The basic set-up is this: Air Force Captain Stevens is one moment fighting in Afghanistan, then the next moment is in the body of a man named Sean Fentress on a commuter train headed for Chicago. Neither Stevens nor the audience knows what’s going on at first. Slowly we learn that Stevens is part of a military operation codenamed Beleaguered Castle, and that he is being repeatedly sent back to the final eight minutes of the train’s existence to find the identity of the terrorist who planted the bomb that destroyed the train.
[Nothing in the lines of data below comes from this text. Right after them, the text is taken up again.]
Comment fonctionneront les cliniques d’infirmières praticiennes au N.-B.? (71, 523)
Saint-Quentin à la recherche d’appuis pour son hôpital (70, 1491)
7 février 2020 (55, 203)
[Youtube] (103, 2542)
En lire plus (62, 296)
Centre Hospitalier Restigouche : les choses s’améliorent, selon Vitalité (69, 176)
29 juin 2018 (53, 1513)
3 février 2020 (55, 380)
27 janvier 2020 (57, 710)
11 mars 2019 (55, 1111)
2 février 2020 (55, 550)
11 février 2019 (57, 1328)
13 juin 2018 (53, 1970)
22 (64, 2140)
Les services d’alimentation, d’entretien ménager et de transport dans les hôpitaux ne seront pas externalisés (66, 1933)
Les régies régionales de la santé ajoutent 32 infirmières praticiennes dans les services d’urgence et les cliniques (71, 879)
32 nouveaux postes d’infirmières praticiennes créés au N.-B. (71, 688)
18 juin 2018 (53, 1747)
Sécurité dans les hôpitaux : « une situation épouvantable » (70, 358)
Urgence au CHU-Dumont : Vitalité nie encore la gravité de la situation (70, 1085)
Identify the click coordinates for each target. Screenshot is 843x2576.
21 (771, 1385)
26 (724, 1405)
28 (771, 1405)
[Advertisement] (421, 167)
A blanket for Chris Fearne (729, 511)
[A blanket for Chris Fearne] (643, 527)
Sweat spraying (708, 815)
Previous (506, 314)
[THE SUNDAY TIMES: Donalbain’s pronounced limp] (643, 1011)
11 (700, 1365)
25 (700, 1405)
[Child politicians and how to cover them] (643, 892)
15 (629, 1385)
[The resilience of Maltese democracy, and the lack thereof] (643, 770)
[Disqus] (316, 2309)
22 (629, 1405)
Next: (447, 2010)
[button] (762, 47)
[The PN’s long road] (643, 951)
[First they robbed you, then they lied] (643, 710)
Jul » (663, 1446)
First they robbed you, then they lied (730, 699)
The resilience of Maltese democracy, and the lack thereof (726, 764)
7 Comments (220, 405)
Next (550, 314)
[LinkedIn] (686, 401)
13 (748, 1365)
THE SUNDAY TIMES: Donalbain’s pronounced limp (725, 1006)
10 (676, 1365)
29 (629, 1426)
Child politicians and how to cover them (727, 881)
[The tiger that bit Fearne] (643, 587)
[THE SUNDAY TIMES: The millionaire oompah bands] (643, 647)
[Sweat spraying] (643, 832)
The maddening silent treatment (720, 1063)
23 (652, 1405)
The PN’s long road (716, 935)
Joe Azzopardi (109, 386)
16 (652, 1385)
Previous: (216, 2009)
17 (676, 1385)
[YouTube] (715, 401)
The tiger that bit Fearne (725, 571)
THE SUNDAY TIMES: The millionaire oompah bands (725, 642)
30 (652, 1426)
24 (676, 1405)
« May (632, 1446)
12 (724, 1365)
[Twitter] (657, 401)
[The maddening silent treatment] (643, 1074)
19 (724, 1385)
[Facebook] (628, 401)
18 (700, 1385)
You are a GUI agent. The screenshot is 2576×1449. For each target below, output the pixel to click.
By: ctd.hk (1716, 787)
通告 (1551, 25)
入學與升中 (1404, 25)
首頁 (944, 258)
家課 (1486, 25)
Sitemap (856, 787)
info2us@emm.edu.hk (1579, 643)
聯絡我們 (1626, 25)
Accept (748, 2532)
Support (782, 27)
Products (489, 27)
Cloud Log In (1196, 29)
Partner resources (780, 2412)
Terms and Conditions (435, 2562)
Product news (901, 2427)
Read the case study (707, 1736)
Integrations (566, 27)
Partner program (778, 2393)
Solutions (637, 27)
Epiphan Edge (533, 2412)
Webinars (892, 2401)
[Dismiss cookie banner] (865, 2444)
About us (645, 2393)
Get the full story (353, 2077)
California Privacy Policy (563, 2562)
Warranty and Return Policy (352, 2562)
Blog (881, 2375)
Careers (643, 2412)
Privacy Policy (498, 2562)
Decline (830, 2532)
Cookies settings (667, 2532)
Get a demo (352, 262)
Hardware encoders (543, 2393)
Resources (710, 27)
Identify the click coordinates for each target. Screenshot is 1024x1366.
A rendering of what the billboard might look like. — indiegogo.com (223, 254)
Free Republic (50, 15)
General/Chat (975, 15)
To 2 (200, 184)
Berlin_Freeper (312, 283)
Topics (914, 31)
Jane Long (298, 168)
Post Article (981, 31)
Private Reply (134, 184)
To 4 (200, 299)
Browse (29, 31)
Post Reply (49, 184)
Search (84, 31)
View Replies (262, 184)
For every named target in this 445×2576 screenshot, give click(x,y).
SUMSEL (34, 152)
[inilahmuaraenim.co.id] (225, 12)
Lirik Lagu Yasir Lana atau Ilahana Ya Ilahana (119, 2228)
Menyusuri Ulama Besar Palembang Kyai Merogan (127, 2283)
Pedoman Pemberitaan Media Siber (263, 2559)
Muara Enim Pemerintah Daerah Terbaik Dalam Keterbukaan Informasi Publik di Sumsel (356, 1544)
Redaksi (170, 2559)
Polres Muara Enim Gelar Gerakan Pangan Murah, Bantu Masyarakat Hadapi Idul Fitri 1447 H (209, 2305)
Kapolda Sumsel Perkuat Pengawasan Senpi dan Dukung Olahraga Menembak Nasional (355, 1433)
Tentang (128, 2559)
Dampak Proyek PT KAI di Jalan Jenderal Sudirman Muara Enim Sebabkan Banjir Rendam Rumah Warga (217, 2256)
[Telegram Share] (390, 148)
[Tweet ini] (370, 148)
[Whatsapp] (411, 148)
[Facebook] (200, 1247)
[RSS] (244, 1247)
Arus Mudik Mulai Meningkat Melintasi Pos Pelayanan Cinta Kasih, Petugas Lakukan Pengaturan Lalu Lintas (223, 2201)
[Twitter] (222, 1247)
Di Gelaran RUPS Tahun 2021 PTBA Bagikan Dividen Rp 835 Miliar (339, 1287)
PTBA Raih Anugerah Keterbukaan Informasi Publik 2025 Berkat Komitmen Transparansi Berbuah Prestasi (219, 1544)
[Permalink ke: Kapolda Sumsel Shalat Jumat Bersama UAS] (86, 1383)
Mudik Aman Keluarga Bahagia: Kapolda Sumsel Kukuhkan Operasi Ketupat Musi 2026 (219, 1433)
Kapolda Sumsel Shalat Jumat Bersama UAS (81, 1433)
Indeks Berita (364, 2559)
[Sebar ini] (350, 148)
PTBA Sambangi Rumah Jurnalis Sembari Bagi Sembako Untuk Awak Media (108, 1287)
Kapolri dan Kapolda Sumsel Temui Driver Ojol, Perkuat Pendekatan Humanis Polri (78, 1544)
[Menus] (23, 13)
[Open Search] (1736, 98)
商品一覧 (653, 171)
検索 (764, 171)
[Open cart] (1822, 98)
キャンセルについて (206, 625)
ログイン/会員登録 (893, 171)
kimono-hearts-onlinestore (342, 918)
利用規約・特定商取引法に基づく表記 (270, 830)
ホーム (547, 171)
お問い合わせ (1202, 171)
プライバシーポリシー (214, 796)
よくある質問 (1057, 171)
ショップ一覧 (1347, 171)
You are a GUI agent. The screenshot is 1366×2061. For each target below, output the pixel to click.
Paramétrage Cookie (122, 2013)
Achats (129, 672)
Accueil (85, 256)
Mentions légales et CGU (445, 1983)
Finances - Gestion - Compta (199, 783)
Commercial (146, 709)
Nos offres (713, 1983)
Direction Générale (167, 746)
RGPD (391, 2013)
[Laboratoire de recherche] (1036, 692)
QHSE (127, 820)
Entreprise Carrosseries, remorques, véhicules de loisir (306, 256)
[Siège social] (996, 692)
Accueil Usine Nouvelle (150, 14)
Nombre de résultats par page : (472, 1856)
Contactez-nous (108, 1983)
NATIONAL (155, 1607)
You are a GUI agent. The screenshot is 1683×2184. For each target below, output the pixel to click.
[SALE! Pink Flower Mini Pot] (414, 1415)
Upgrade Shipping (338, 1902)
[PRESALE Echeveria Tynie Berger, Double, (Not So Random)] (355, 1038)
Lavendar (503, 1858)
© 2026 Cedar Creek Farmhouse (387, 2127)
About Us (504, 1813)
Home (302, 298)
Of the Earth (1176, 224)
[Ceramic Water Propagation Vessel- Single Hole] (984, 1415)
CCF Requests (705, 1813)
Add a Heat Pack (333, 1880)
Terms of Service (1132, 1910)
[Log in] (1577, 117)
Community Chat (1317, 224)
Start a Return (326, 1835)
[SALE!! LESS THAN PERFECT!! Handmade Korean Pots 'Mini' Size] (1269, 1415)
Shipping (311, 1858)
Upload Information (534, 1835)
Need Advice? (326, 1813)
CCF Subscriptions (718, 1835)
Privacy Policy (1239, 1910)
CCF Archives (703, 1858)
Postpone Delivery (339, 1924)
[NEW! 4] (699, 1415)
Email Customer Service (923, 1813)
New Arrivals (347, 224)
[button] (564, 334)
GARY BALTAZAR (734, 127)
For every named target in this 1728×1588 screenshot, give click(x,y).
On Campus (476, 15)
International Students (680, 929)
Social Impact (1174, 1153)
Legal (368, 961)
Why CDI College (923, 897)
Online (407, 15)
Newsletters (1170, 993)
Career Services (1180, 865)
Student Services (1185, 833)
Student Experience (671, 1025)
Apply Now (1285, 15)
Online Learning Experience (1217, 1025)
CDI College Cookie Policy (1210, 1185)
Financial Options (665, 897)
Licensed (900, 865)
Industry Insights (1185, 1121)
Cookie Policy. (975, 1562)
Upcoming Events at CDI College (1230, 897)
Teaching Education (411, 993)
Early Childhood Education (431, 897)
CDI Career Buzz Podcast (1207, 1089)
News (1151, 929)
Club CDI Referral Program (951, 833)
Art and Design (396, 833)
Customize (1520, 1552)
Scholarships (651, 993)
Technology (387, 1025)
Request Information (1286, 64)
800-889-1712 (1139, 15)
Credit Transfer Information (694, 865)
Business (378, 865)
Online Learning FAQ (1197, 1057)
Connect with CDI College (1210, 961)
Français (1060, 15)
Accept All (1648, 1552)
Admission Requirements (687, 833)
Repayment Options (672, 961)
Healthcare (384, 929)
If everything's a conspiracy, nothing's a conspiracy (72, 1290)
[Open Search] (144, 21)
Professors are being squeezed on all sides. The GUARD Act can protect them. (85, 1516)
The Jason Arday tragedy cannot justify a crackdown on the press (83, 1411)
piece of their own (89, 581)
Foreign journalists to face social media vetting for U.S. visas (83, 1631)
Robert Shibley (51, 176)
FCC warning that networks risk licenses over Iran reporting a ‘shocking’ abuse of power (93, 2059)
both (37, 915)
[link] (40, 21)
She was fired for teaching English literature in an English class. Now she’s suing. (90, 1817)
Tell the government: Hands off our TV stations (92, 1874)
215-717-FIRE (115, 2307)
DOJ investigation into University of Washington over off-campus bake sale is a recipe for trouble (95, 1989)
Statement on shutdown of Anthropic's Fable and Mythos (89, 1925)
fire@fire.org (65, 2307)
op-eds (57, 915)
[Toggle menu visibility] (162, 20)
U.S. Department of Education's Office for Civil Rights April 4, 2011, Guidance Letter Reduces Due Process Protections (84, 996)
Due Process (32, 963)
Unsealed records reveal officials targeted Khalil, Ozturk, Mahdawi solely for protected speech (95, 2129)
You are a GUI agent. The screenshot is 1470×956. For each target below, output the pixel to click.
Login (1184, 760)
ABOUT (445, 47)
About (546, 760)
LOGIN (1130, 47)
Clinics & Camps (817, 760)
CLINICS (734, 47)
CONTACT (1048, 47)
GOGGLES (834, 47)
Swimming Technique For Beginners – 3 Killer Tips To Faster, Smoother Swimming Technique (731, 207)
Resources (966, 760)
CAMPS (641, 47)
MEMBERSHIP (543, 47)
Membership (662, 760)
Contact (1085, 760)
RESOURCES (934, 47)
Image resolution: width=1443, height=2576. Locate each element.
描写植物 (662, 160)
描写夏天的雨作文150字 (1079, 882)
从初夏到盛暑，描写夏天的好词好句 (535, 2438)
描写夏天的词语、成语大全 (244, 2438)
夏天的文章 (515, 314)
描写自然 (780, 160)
The highly implausible explanation for this mind transfer is that dead brains retain the last eight minutes of experience, and that these brainwaves can be coded into a computer program to simulate what happened. This “source code” enables Stevens to not only experience Fentress’s thoughts during these eight minutes, but to actually control Fentress’s body and do new actions that change the outcome of the simulation.

In essence, the film is showing that parallel realities are being created by Stevens every time he goes back to the train, despite the explanation given by the scientist (Jeffrey Wright) who is the mastermind of the operation. This brings up oh so many questions about what’s really going on, especially in light of what happens at the end of the movie. I think part of the charm of Source Code is that the viewer can’t be sure what the truth is. To me, that is the hallmark of good science fiction—letting the viewer/reader think for themselves and project their own interpretations on things. This is why Christopher Nolan’s Inception (2010), The Inverted World (1974) by Christopher Priest, and almost anything by Philip K. Dick are some examples of science fiction at its finest.

Source Code is probably not a masterpiece that will be revered by the ages, but it’s thought-provoking, fun, and has a satisfying emotional conclusion. It’s a terrific story about a man ravaged by war who seeks redemption and acceptance. It’s a fast-paced thriller that doesn’t forget that characters you care about in interesting situations  are what audiences want to see. Duncan Jones is two for two in creating thoughtful, literate science fiction films.